Pre-budget consultation: Industry seeks simpler capital gains tax regime

For salary, CII suggested normal slab rates, 30% for lotteries and horse race winnings and 2% on other payments.
Representative Image.
Representative Image.

NEW DELHI: Industry bodies have emphasised the need for simplicity, consistency and rationalisation of capital gains tax regime. In a pre-budget consultation with revenue secretary Sanjay Malhotra, industry bodies like the Confederation of Indian Industry (CII), FICCI and Assocham have suggested that capital gains tax regime should have a broader bucket of two-three asset classes, and accordingly rationalise the holding periods, indexation benefit eligibility as well as tax rates.

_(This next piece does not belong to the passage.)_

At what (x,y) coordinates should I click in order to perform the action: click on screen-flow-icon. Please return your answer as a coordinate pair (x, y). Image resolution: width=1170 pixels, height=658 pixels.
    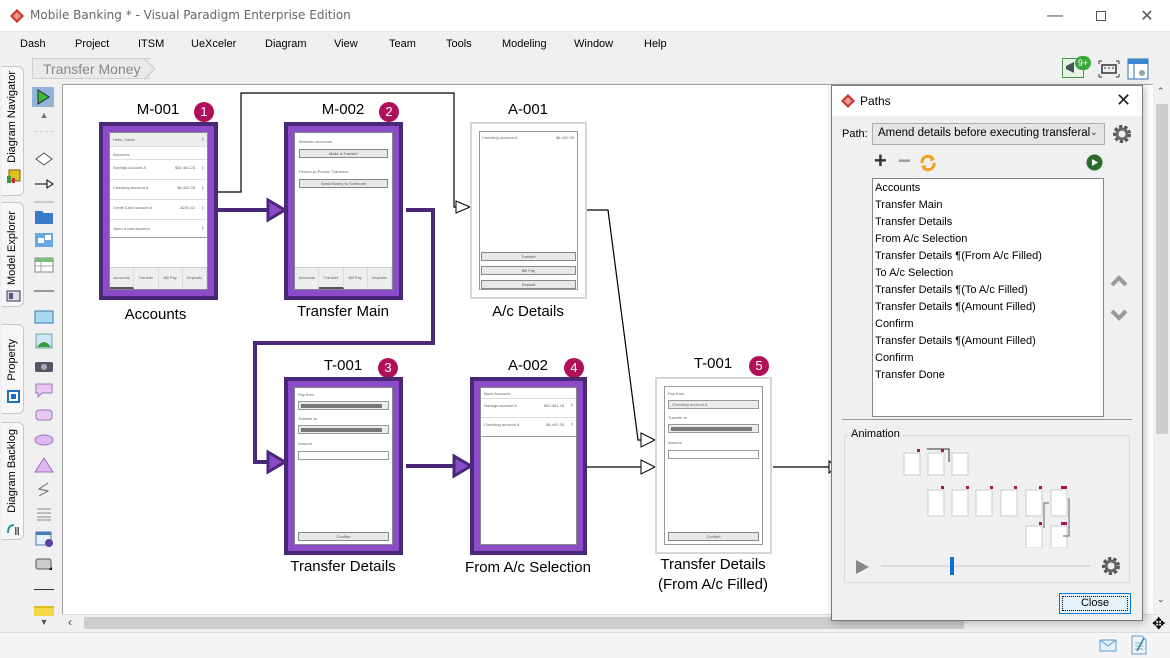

The CII has suggested rate of 10% as long-term gains tax rate for financial assets and 20% (with indexation) for assets other than financial assets like immovable property etc, and 15% as short-term capital gains tax rate for financial assets. It also recommended 12 months as holding period for turning long term in case of financial assets and 36 months for assets like immovable property.

The industry bodies asked for simplification of TDS compliances. FICCI suggested that there be only three rate structures for TDS payments – TDS on salary at slab rate, TDS on lotteries/online games etc at maximum marginal rate and two standard rates for TDS for different categories. CII said the government to consider laying down a road map for reducing the disparity in TDS rates by having only two or three categories of payments and a small “negative list” of payments which will not be liable to TDS. For salary, CII suggested normal slab rates, 30% for lotteries and horse race winnings and 2% on other payments.

CII has also proposed to expand Dispute Resolution Scheme (DRS) to mid and large taxpayers, starting with Transfer Pricing assessments, and incorporating global mediation best practices.

In addition, it sought higher RoDTEP rates for exporters, full product coverage, direct benefit transfers, and new scheme for service exports. CII proposed to implement a phased cut in duty rates over 3 years, lowest/negligible duty to raw materials, moderate duty to intermediates, and standard duty to final goods.